What Healthcare Professionals Need to Consider When Looking After Those with Poor Mobility

There are four issues, in particular, that should automatically spring to the mind of any healthcare professional looking after those with poor mobility. These are to endeavor to provide patients with a sense of freedom, to preserve their dignity, to look out for their safety and wellbeing, and to have the patience of a saint. 

Providing A Sense of Freedom

The essence of restricted mobility is the restriction of self-autonomy and freedom. This is why it is critical to keep individuals with poor mobility moving regularly, both for the sake of their physical fitness and for the sake of their mental health. Consider, for instance, a patient recovering from spinal surgery. This represents a fairly nightmarish scenario in terms of restricted freedoms while they are recovering from this. A simple way to empower such an individual is to accommodate the ability to adjust a lying position without compromising the stasis of the vertebrae by systems that adjust the angle of tilt, also known as Trendelenburg. This allows for a bed to be raised so that the head is in a higher position than the feet while keeping the back straight, which, among other simpler features, is a common theme you will see when looking at suppliers like medical-supermarket.com. The function also allows users to achieve an upright position with normal seat angles, allowing them to engage in activity, which was previously unachievable, including the ability to eat and drink more easily, interact with loved ones, or watch TV. 

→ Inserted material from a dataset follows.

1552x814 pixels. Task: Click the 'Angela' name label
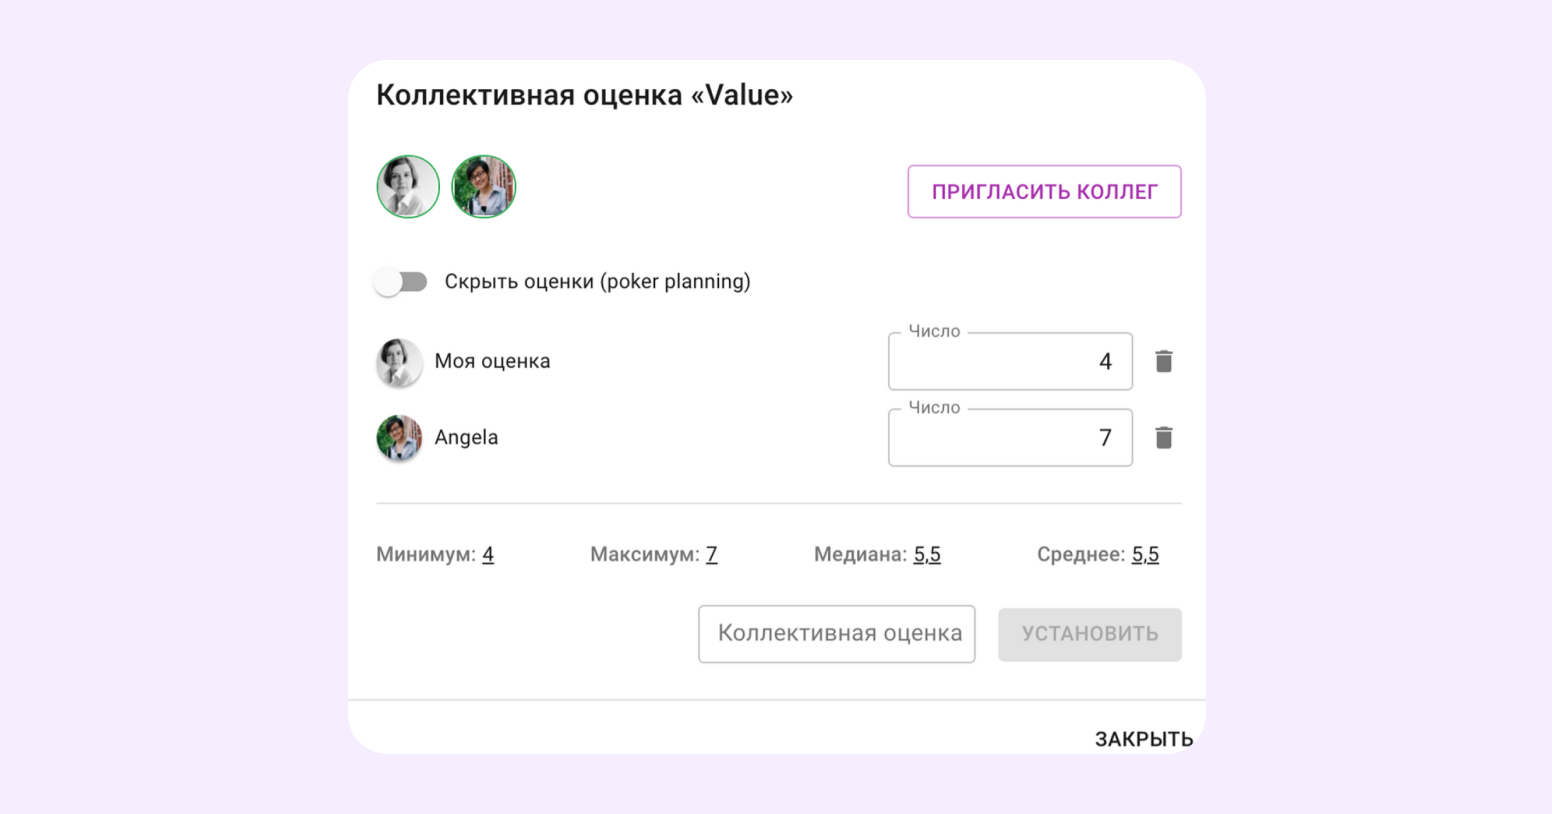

Preserving A Patient’s Dignity

For many, the use of a hoist or a wheelchair can be an undignified experience, and so if the procedure or the equipment is necessary, then it should be used promptly and without undue delay or fuss. Cleanliness is another critical factor in preserving a patient’s dignity, as poor mobility creates challenges in basic toiletry functions, and asking for help can often be extremely embarrassing. Again, emphasis on empowering the patient to take care of themselves by providing access to resources that make this possible go a long way to preserving dignity. This can be something as simple as having the ability to shower without having to stand up, something easily achievable with the simple use of a commode.

Constant Vigilance 

It goes without saying that those with poor mobility are generally those who are in a particularly vulnerable set of circumstances. One cannot necessarily ask a disabled person to move away from danger, and there are other considerations more sinister that can easily lead to unnecessary complications from a healthcare point of view, such as a lack of movement in bed leading to bedsores and pressure ulcers

Having The Patience of a Saint

At this point, you might be wondering why anyone would want to be a healthcare professional taking care of people with poor mobility. It sounds like a very thankless job and very one-way in terms of who’s needs are prioritized, but it is rewarding. One cannot necessarily justify this by saying that the pay is great. This is, ultimately, where having a clear sense of what it is that one is doing is very important, as well as why one is doing it. The reality, though, is that without the healthcare worker, healthcare would cease to function, and this is not something that should ever be forgotten, especially by healthcare workers themselves.